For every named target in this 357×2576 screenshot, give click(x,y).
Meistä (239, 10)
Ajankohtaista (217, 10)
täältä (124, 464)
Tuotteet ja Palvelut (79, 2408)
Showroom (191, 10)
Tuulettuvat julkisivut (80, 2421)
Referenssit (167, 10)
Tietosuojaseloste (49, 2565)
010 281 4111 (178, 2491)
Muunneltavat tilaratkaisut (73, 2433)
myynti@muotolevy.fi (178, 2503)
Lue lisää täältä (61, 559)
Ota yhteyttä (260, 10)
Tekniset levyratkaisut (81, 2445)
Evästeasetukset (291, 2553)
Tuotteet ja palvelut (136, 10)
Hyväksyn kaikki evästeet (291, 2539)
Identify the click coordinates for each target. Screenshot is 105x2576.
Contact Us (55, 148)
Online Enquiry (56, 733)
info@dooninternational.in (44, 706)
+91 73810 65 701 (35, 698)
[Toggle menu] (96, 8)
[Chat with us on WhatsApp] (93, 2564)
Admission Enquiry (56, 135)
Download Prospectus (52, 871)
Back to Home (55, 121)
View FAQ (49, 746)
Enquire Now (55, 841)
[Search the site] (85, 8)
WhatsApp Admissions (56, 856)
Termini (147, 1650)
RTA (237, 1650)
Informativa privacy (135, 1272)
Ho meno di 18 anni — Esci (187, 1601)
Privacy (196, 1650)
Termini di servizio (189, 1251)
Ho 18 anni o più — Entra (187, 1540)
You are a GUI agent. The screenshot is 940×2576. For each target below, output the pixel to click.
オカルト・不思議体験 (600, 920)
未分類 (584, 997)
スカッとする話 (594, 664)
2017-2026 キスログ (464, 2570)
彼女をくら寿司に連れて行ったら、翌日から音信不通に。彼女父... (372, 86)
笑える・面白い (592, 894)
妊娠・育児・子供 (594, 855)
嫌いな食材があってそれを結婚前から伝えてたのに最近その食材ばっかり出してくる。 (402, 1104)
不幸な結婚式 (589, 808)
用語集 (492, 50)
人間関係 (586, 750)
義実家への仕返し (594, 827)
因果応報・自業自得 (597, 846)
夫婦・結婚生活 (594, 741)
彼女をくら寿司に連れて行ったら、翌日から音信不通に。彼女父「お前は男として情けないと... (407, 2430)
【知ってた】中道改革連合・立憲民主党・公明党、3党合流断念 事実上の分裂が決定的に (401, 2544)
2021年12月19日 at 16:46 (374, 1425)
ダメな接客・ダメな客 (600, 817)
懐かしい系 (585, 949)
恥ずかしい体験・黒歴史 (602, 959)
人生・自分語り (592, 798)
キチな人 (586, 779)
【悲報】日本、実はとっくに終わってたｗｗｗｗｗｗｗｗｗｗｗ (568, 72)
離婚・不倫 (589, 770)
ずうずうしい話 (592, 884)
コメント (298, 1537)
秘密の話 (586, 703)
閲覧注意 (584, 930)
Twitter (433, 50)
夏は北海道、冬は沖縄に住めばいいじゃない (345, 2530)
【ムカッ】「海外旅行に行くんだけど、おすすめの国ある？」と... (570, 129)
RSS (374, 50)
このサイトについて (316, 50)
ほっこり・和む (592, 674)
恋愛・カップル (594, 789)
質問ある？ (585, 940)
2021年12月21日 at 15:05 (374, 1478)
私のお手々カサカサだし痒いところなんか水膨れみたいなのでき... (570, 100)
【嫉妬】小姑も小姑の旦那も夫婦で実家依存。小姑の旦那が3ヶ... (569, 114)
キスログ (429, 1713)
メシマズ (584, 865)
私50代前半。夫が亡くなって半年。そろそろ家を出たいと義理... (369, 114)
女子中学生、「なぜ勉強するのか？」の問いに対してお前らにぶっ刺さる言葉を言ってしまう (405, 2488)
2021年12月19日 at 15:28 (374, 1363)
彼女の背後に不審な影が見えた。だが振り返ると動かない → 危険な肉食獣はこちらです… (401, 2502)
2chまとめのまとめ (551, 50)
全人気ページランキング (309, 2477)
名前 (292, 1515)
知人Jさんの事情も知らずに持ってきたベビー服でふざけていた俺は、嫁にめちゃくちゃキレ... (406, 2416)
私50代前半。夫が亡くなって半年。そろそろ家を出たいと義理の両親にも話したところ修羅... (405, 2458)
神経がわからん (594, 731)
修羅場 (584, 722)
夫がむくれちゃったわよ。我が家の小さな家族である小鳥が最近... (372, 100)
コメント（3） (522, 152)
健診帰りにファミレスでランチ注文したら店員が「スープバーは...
==*==
## TASK STATEMENT:
What is needed is an exact copy of the lines above, from the one containing "Tekniset levyratkaisut (81, 2445)" through the one containing "View FAQ (49, 746)", with nothing added.

## EXERCISE ANSWER:
Tekniset levyratkaisut (81, 2445)
Evästeasetukset (291, 2553)
Tuotteet ja palvelut (136, 10)
Hyväksyn kaikki evästeet (291, 2539)
Identify the click coordinates for each target. Screenshot is 105x2576.
Contact Us (55, 148)
Online Enquiry (56, 733)
info@dooninternational.in (44, 706)
+91 73810 65 701 (35, 698)
[Toggle menu] (96, 8)
[Chat with us on WhatsApp] (93, 2564)
Admission Enquiry (56, 135)
Download Prospectus (52, 871)
Back to Home (55, 121)
View FAQ (49, 746)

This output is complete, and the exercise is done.